• [ACTIVITY]:
An exact transcription is needed of the lines below from the one with "Where should I click to: Toggle" through the one with "Click the Phase Connect logo icon", with no other lines and no pictures.

= Beginning of Section =

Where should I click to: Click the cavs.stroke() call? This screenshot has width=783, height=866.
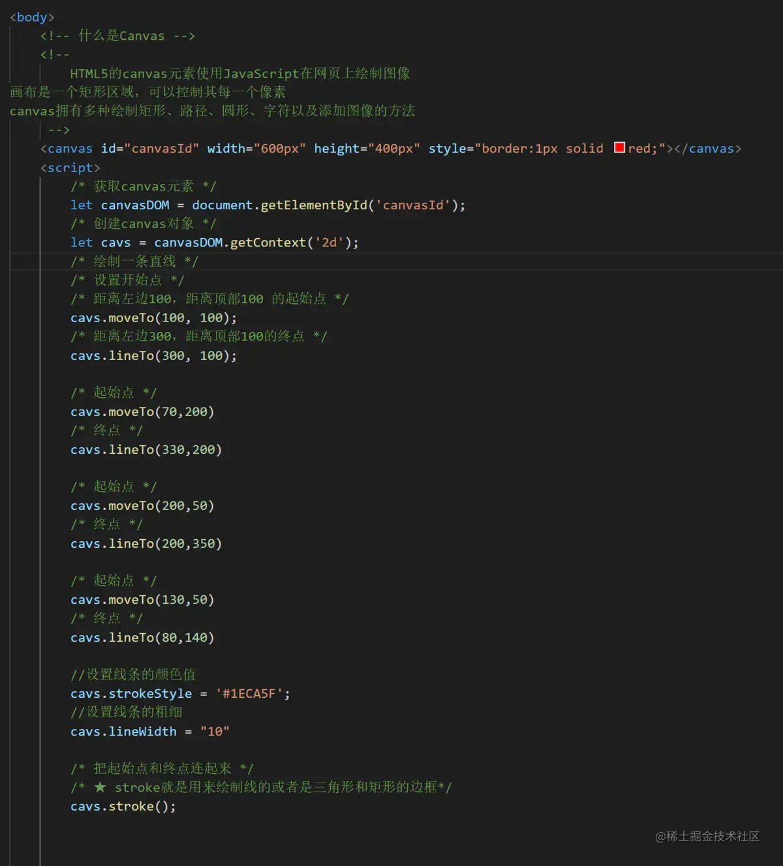(123, 807)
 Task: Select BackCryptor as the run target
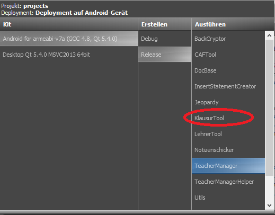tap(228, 39)
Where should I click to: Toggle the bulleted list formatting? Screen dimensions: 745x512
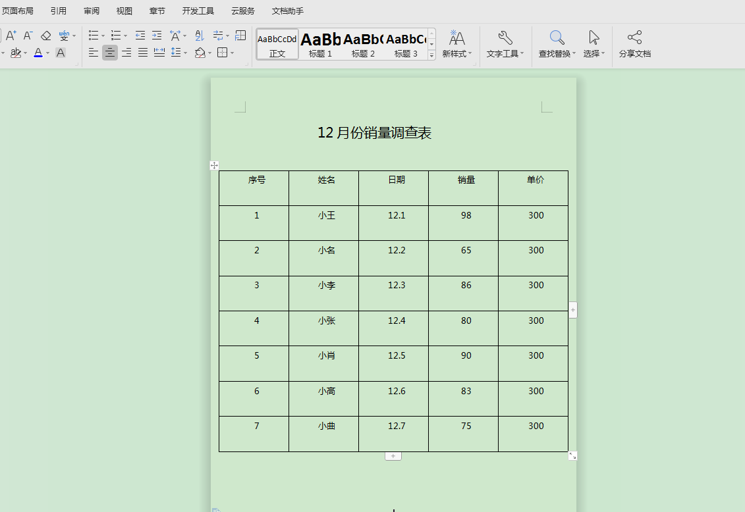[93, 36]
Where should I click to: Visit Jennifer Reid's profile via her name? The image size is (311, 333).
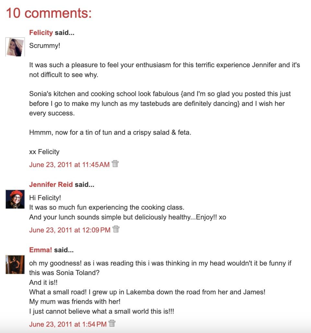click(x=51, y=185)
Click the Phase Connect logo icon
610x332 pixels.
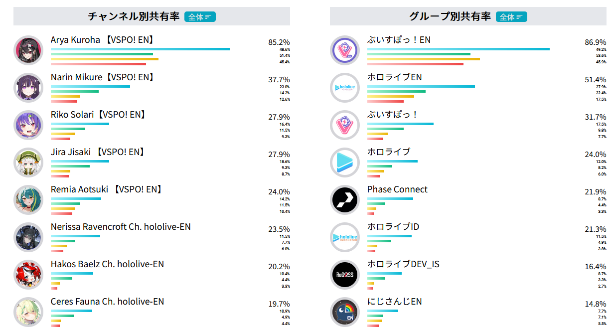click(345, 200)
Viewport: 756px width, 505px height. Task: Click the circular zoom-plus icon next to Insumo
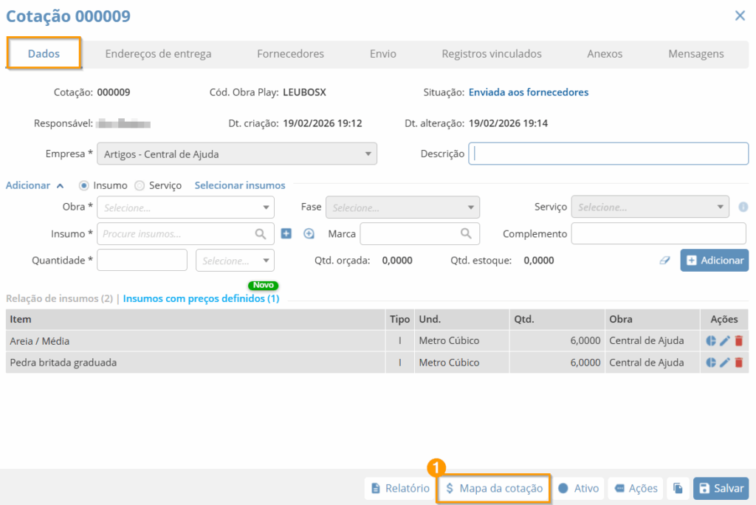[x=309, y=234]
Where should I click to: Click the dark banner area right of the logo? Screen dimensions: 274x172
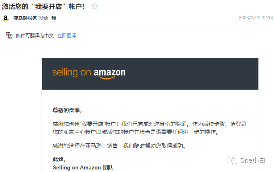click(192, 74)
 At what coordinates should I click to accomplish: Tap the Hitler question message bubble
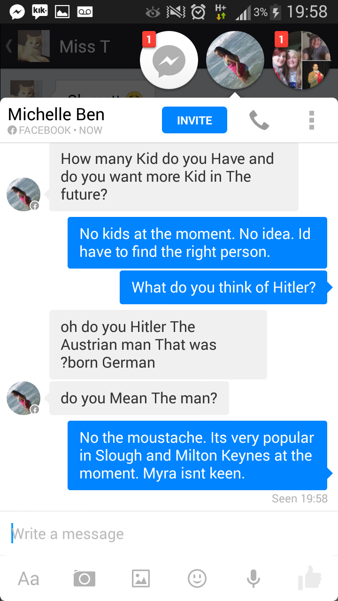pos(223,287)
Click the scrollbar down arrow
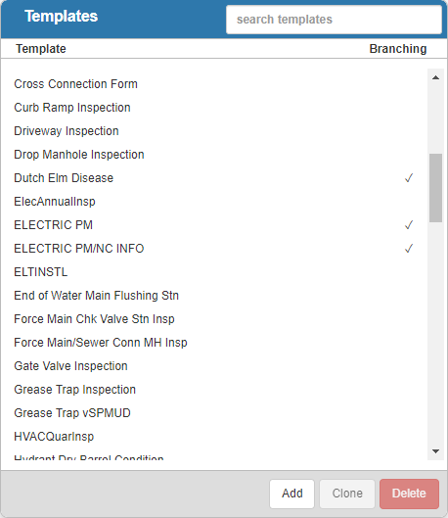 click(x=435, y=451)
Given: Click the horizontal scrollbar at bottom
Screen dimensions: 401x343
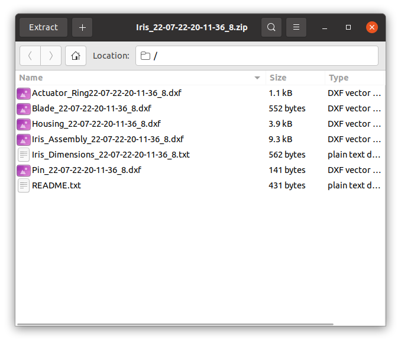Looking at the screenshot, I should point(175,324).
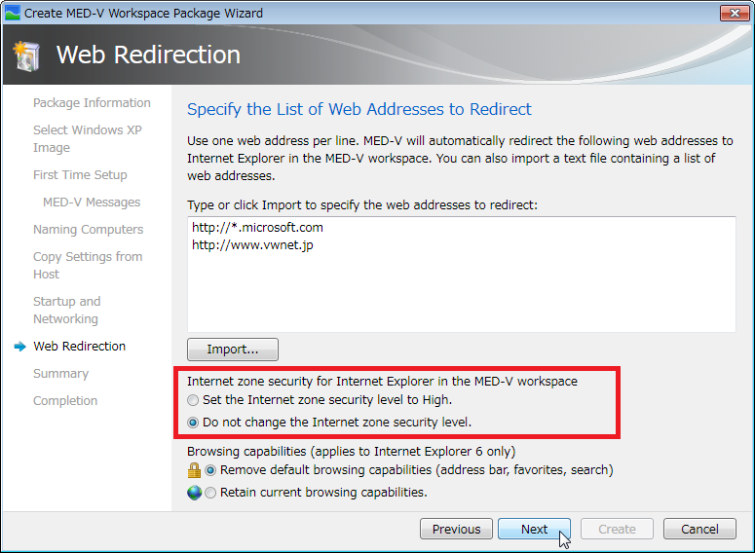Image resolution: width=755 pixels, height=553 pixels.
Task: Click the padlock icon beside Remove default browsing
Action: (x=194, y=470)

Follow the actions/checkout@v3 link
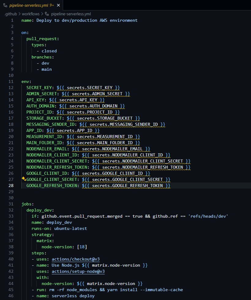[76, 259]
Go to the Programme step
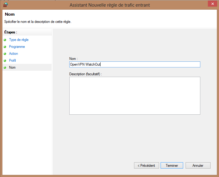Screen dimensions: 219x177 17,47
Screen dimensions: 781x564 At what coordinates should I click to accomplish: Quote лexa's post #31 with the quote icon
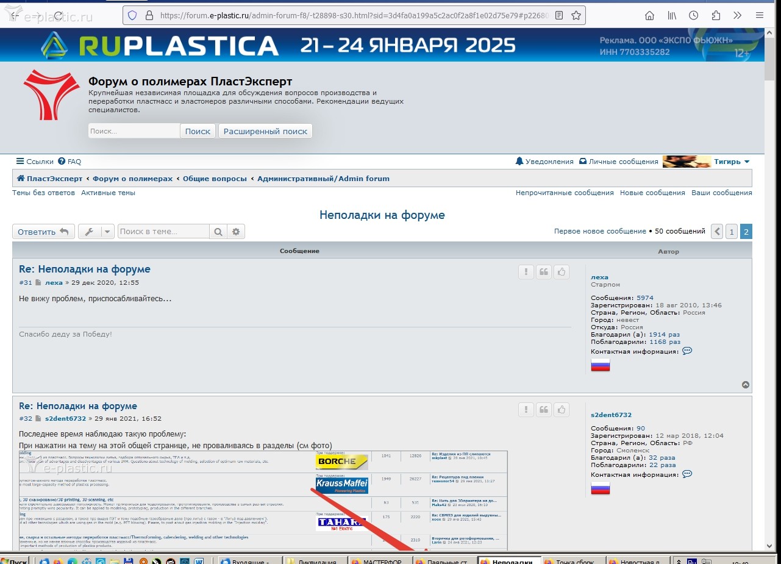coord(544,272)
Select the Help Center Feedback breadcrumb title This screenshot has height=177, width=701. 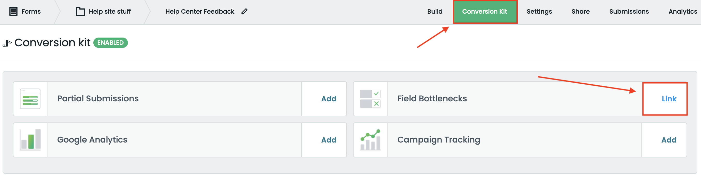(200, 11)
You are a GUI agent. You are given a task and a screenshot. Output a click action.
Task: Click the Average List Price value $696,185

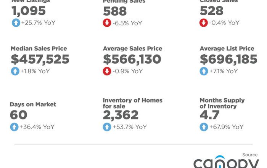tap(228, 59)
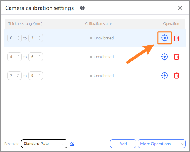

= End of Section =

• [EXPECTED ANSWER]:
Where should I click to: Toggle the bulleted list formatting? Screen dimensions: 745x512
[93, 36]
Where should I click to: Visit Jennifer Reid's profile via her name? The image size is (311, 333).
click(x=51, y=185)
Click the Phase Connect logo icon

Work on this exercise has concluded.